What do we mean by ambiguous molecularity? It means we specify two agents which may be already connected through a path not described in a rule; thus the pattern may be bimolecular (two separate things), or unimolecular (two things connected already). Let’s take a look at an example of this situation.

Tip

Ambiguous Molecularity

A LHS has ambiguous molecularity if it has at least two agents that may be connected through a path not stated in the LHS. To observe the proper kinetics, such rules require both a bimolecular and a unimolecular rate.

We want to express the reversible binding relation between Prot1 and Prot2, who bind through their respective P2 and P1 sites. For the rates, a determinstic binding rate is on the order of \(10^10\), an unbinding rate around \(10^2\) (this would mean a disassociation constant \(K_D\) of \(10^{-8}\) molar, or 10 nanomolar).
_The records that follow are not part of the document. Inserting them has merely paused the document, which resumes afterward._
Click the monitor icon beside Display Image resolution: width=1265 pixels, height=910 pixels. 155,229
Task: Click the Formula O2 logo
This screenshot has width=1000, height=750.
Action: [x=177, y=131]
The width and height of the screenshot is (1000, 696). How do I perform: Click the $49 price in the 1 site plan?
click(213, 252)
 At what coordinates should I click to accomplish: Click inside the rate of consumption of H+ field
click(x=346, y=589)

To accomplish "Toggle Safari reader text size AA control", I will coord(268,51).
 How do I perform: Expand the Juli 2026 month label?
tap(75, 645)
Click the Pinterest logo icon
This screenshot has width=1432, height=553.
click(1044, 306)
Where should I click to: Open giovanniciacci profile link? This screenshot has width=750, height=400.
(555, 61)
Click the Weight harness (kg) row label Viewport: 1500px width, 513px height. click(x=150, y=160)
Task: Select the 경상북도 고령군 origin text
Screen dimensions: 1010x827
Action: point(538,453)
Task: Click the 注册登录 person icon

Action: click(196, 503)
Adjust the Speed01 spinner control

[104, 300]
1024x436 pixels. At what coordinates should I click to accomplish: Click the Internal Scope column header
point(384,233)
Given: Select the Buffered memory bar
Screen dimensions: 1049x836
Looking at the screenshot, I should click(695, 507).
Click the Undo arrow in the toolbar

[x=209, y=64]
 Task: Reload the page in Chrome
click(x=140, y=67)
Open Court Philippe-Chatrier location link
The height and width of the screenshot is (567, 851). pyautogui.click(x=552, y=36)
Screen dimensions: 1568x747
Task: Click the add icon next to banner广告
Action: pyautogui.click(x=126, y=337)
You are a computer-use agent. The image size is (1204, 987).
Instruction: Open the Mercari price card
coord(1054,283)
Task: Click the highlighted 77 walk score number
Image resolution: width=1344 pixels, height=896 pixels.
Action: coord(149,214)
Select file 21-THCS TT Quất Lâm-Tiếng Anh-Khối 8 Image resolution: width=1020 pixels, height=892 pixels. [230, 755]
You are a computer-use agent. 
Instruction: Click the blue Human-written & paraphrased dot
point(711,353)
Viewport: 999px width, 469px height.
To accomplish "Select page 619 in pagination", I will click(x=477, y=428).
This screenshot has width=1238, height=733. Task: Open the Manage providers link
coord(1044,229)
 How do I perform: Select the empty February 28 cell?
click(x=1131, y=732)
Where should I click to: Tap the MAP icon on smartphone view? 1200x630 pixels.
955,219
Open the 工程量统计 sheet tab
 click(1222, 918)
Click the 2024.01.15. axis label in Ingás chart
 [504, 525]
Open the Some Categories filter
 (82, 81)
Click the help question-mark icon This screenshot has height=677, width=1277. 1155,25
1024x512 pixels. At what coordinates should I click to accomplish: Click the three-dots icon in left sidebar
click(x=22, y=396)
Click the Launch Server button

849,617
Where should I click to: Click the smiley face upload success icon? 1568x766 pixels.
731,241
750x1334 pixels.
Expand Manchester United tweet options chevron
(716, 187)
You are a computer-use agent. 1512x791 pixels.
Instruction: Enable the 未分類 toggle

When accounting for volume, let’s use a mammalian cell volume of \(10^{-12}\) liters, the binding rate becomes \(10^{-2}\); the unbinding rate shouldn’t care about volume dependency, so the deterministic rate is the same as the stochastic one. Thus we arrive at our stochastic rates, a forward (i.e. bind) rate of \(10^{-2}\) and a reverse (i.e. unbind) rate of \(10^{-2}\). Let’s call such a rule 'P1.P2', it would be written as:

'P1.P2' Prot1(P2), Prot2(P1) <-> Prot1(P2!1), Prot2(P1!1) @ 1.0e-2,1.0e-2

The usage of !n, where n is an integer, identifies the binding endpoints; we could have just as validly used !99 or !0. Let’s keep going and add the other two binding rules, one for Prot1 binding Prot3, and one for Prot2 binding Prot3:

'P1.P3' Prot1(P3), Prot3(P1) <-> Prot1(P3!1), Prot3(P1!1) @ 1.0e-2, 1.0e-2
'P2.P3' Prot2(P3), Prot3(P2) <-> Prot2(P3!1), Prot3(P2!1) @ 1.0e-2, 1.0e-2

Warning

It is worth noting that the agents must be in the same order on both sides of the arrow signs. If not, the simulator would replace them with what we told it, thereby effectively degrading the original copies and injecting fresh ones.

For example, agents connected to the original copies would not be bound to the new ones. If the original agents had sites in states not mentioned in the rule, they would be replaced with agents whose sites would be in the default state.

Notice that our rules don’t specify every site of the agents, but just some of the sites. In Kappa, we follow the don’t care, don’t write philosophy: if a site is not important to the mechanism we want to represent, then we don’t write that site. In this case, the binding of our agents depends exclusively on the respective binding sites; it is independent of the state of the other binding sites, and the state of their 12 site.

Tip

Don’t care, don’t write

If a site is not important to the mechanism we want to represent, then we don’t write that site. With this action, we make the rule independent of whatever is happening at unmentioned sites.

Having these three rules, we can render the contact map, which would look something like this:

Note

On the proto-IDE, you can drag around the agents to re-organize the contact map. Once you’re pleased with the layout, you can output the file as an image.

Notice there are no unimolecular rates in the above writing of the rules. This means that the simulator will always use the bimolecular rate to bind those agents. Consider however what would happen if we apply a binding rule to agents already bound through a third party!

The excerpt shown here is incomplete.